Access riders are one of the simplest ways to make support visible, consistent, and easy to action, yet most workplaces still treat them as something only artists or freelancers need.
An access rider is a document that sets out a person’s access requirements in one place, so colleagues, employers, and partners know how to support them without guesswork or repeated explanations. When used well, it reduces endless back-and-forth conversations about access and replaces them with clarity, trust, and practical action.

What an Access Rider Does
At its core, an access rider answers a simple question: what does this person need to work well? That might include communication preferences, lighting, quiet space, predictable scheduling, rest breaks, or help with travel and logistics. The value is not just that the information exists, but that it is easy to access, easy to use, and evolves as the person’s needs change over time.

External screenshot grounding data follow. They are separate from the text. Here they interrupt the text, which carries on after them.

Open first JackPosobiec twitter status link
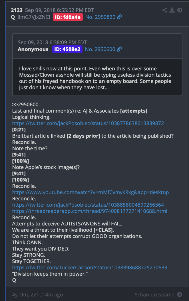This screenshot has height=301, width=189. (x=88, y=123)

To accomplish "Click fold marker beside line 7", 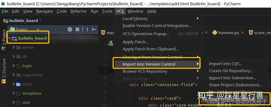I will tap(118, 85).
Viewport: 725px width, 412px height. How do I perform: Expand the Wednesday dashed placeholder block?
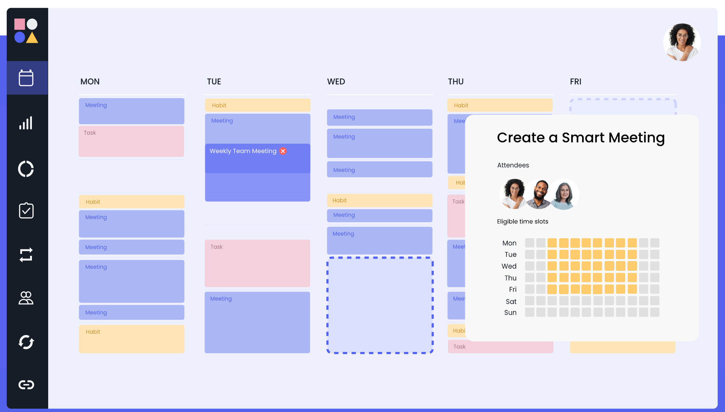(x=379, y=305)
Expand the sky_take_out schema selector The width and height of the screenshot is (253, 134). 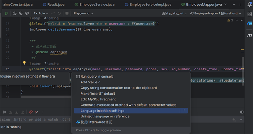coord(174,13)
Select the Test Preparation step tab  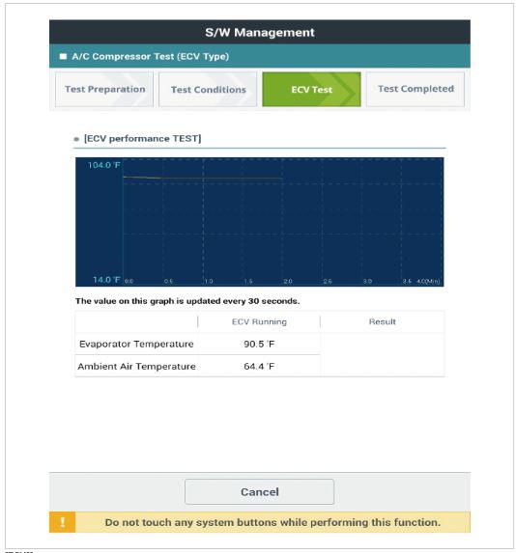[104, 89]
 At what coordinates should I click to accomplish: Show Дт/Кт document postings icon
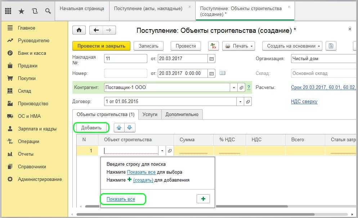coord(214,46)
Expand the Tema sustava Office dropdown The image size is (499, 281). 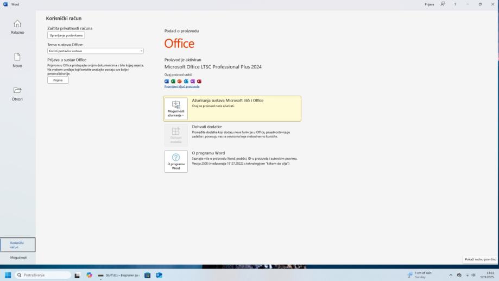96,51
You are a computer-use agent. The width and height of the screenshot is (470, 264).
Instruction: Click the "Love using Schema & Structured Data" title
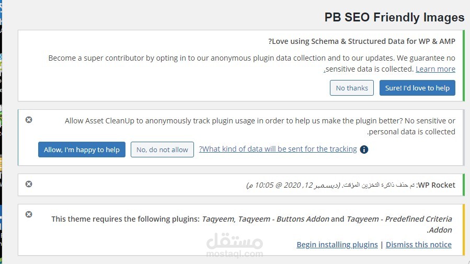point(362,41)
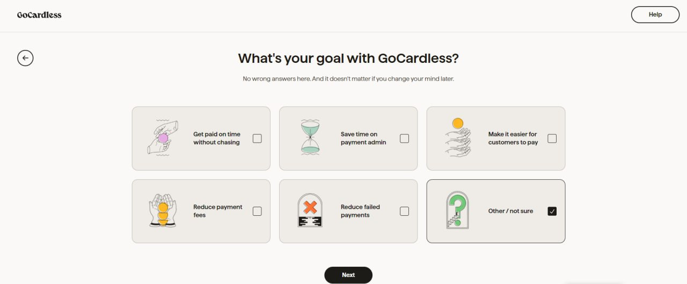687x284 pixels.
Task: Click the green question mark illustration
Action: tap(457, 210)
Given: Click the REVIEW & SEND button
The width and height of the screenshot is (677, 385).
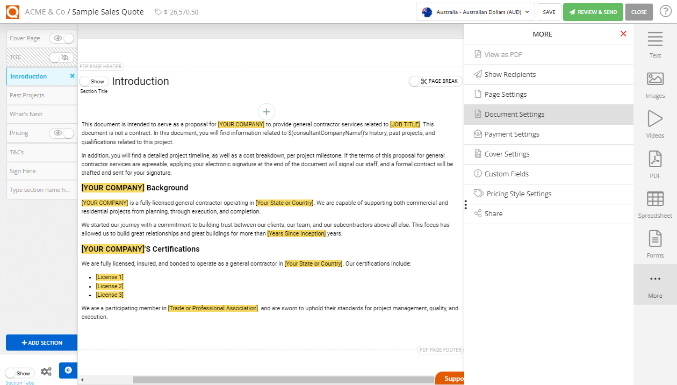Looking at the screenshot, I should (593, 11).
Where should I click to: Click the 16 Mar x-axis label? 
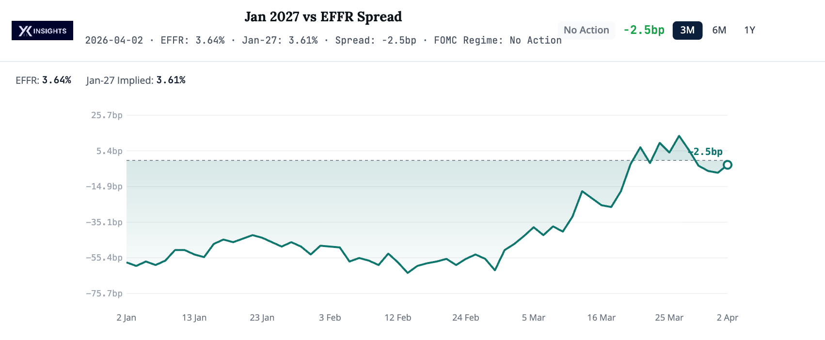601,318
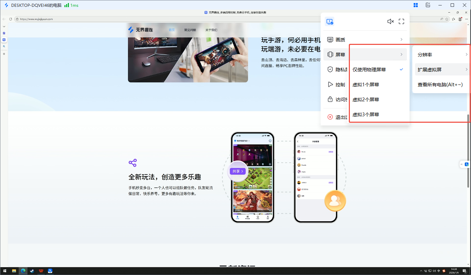Launch 无界趣连 from the Windows taskbar
Image resolution: width=471 pixels, height=275 pixels.
click(50, 271)
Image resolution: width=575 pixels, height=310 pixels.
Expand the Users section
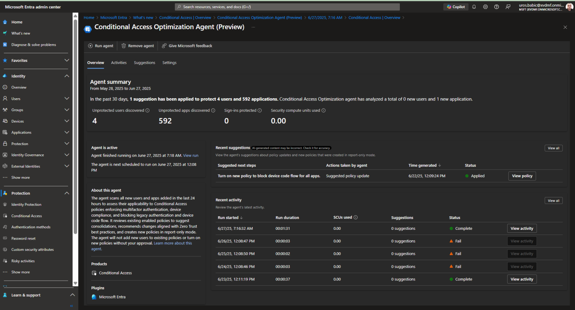tap(67, 98)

That flexibility matters because access needs are rarely static. A person may need different support depending on the task, the environment, or the pressure of a particular project, and a good access rider creates a living record rather than a one-time form.
Why Workplaces Benefit
For employers, access riders reduce assumptions and save time. Instead of waiting for problems to surface or expecting employees to keep re-explaining themselves, managers get a clear guide for how to support someone from the start. That makes it easier to build trust, protect dignity, and prevent avoidable stress, especially for disabled, neurodivergent, or chronically ill staff.

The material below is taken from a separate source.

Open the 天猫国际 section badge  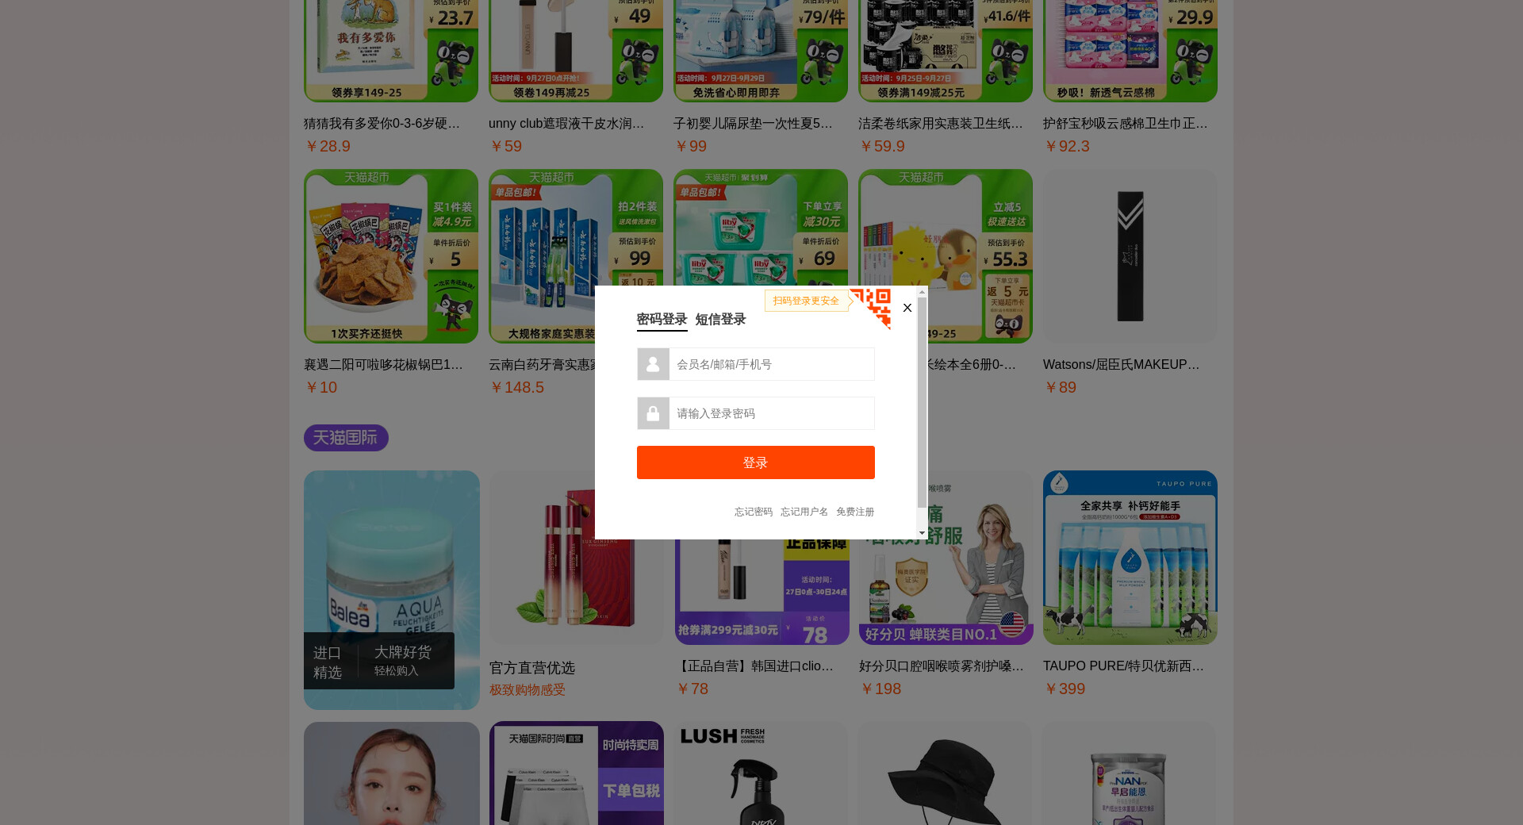coord(346,438)
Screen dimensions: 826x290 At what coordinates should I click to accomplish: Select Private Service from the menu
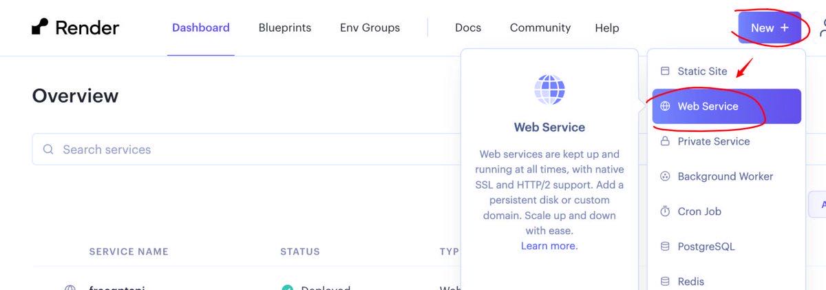click(713, 141)
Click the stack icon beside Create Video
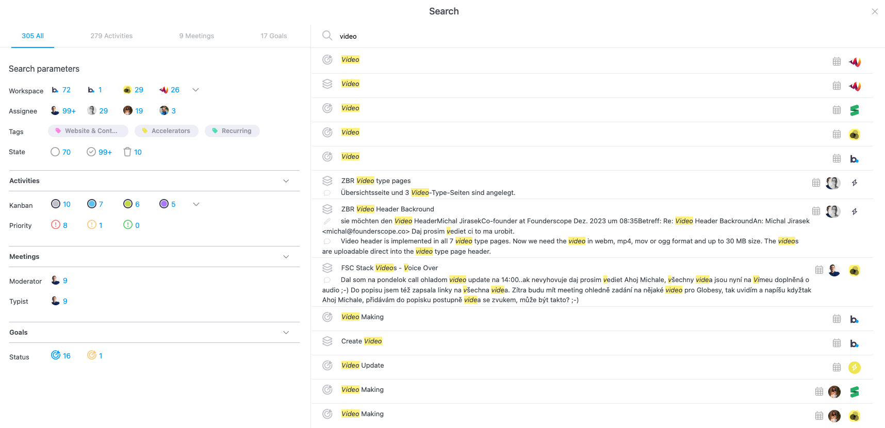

They also support better management practice. A rider can make invisible needs visible early, which helps avoid misinterpretation of behaviour, performance dips, or communication differences as attitude problems. In practice, that means fewer misunderstandings and more sustainable working relationships
What to Include
A useful access rider can cover practical, sensory, and relational needs. Examples include preferred forms of address, quiet work time, working hours, text-heavy email preferences, rest in the schedule, payment information, travel considerations, and how someone wants to be supported in different spaces.
It can also include emergency information and what helps during overwhelm or shutdown, which is especially useful in high-pressure or public-facing roles. The point is not to create a rigid rulebook, but to provide a clear, respectful working guide that helps others meet someone where they are.
How to Embed It
The most effective way to embed access riders is to make them normal, not exceptional. Introduce them during onboarding, offer them as part of recruitment and contractor paperwork, and train managers to respond to them seriously and consistently. Normalising the process helps people share needs safely and removes the sense that asking for support is a special request.

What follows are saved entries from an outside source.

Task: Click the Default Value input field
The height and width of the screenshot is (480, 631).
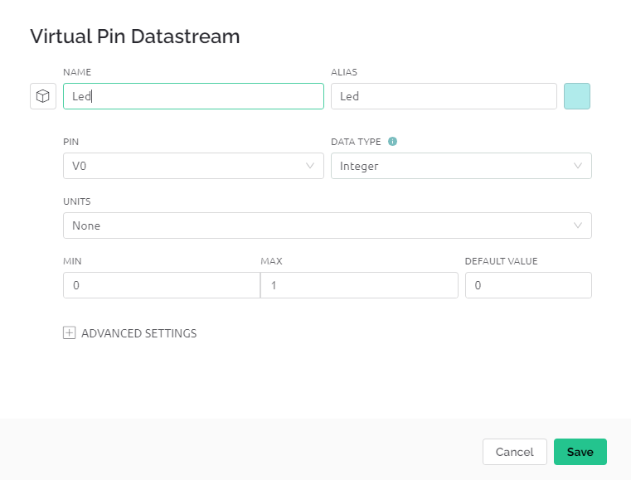Action: 528,285
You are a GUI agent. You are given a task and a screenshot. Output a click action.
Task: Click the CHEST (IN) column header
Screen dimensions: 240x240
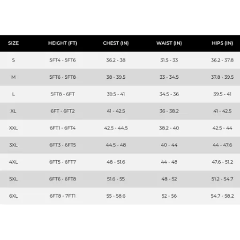(x=116, y=43)
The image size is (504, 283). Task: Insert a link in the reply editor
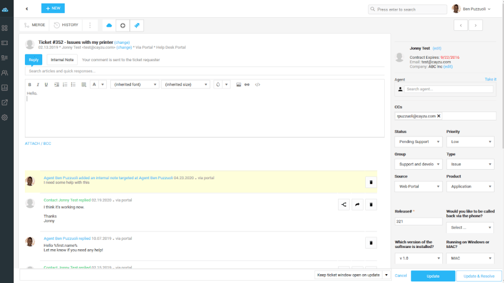point(247,85)
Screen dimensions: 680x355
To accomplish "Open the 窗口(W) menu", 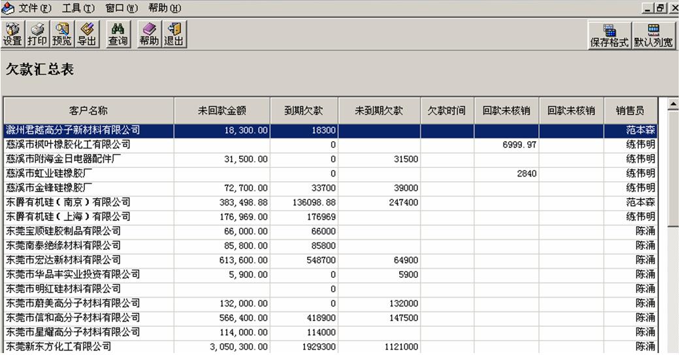I will click(x=121, y=8).
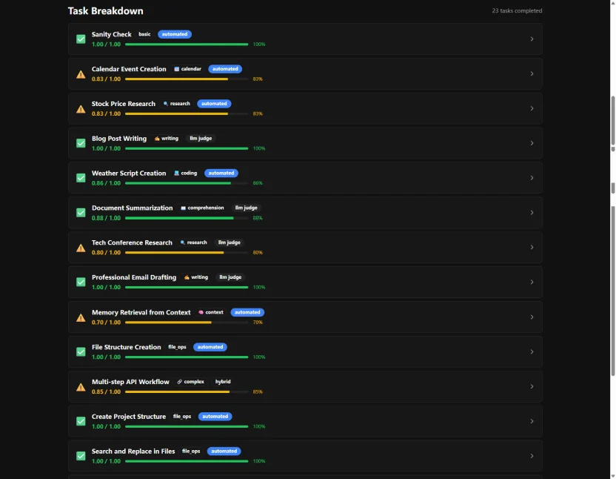
Task: Click the vertical page scrollbar thumb
Action: pos(612,122)
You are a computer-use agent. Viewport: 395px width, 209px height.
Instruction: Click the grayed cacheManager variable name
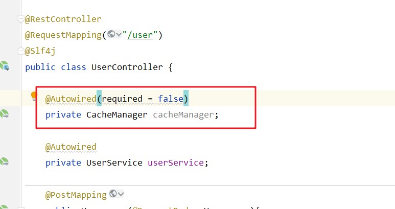point(183,115)
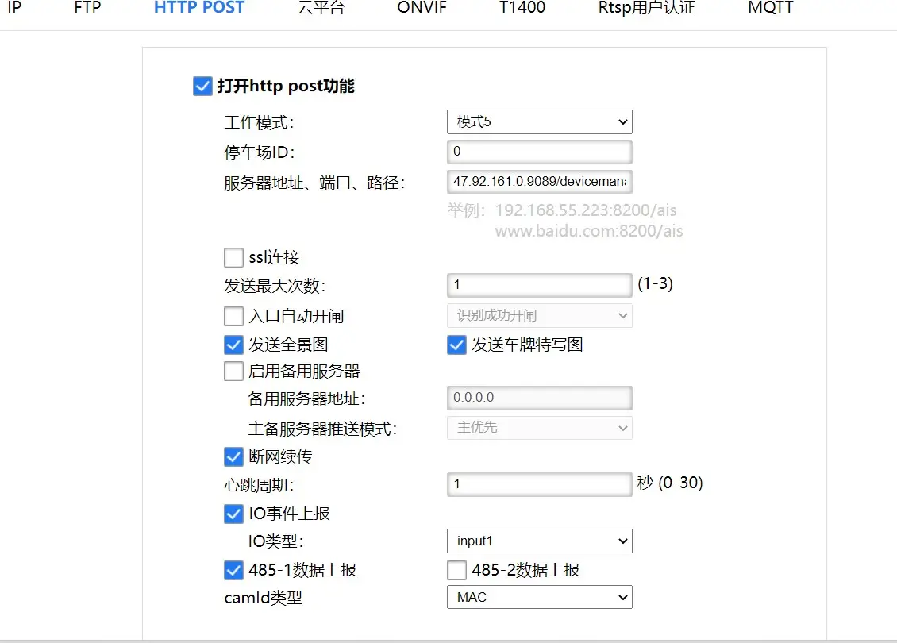Check the 入口自动开闸 option
897x643 pixels.
(x=233, y=317)
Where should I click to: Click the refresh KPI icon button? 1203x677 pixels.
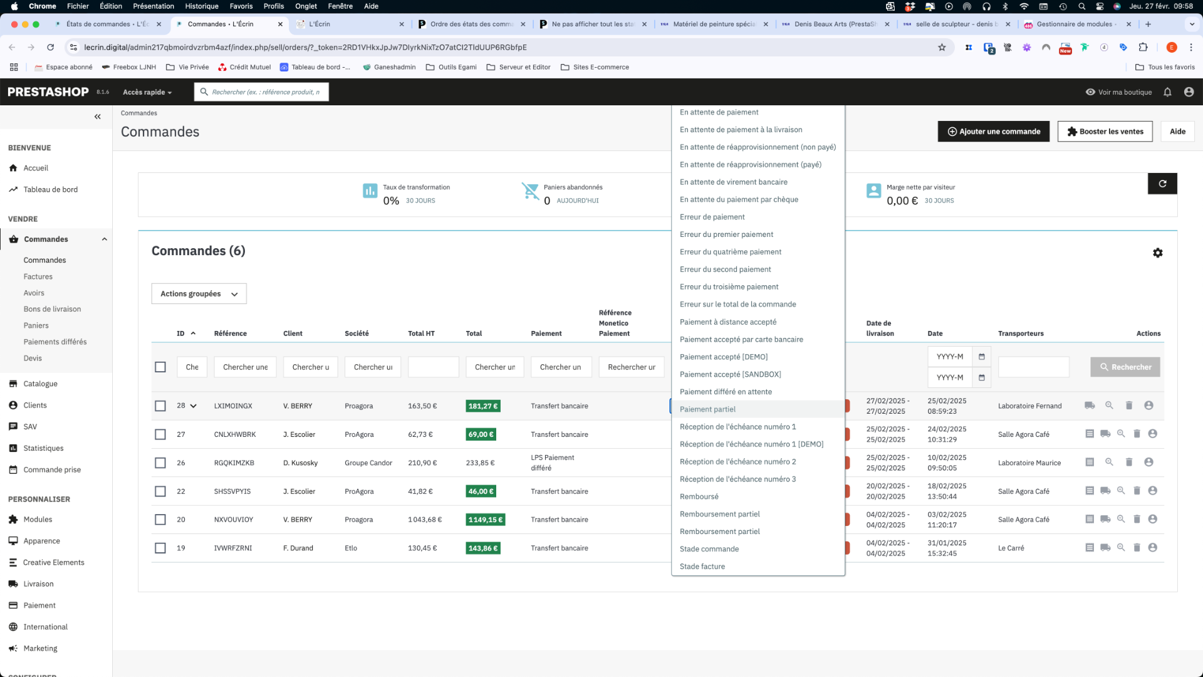tap(1162, 184)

It also helps to frame the rider as something collaborative and revisitable. Guidance makes clear that access riders work best when they are clear, concise, and easy to access and when they are allowed to evolve as work and access needs change. That makes them useful not only in the arts, but in any workplace that wants to be genuinely inclusive.
At Calm Nest Collective, we see access riders as a practical bridge between intention and implementation, a simple tool that makes inclusive workplace design real, not theoretical.
Make access support visible, usable, and built in. [Talk to Calm Nest Collective →]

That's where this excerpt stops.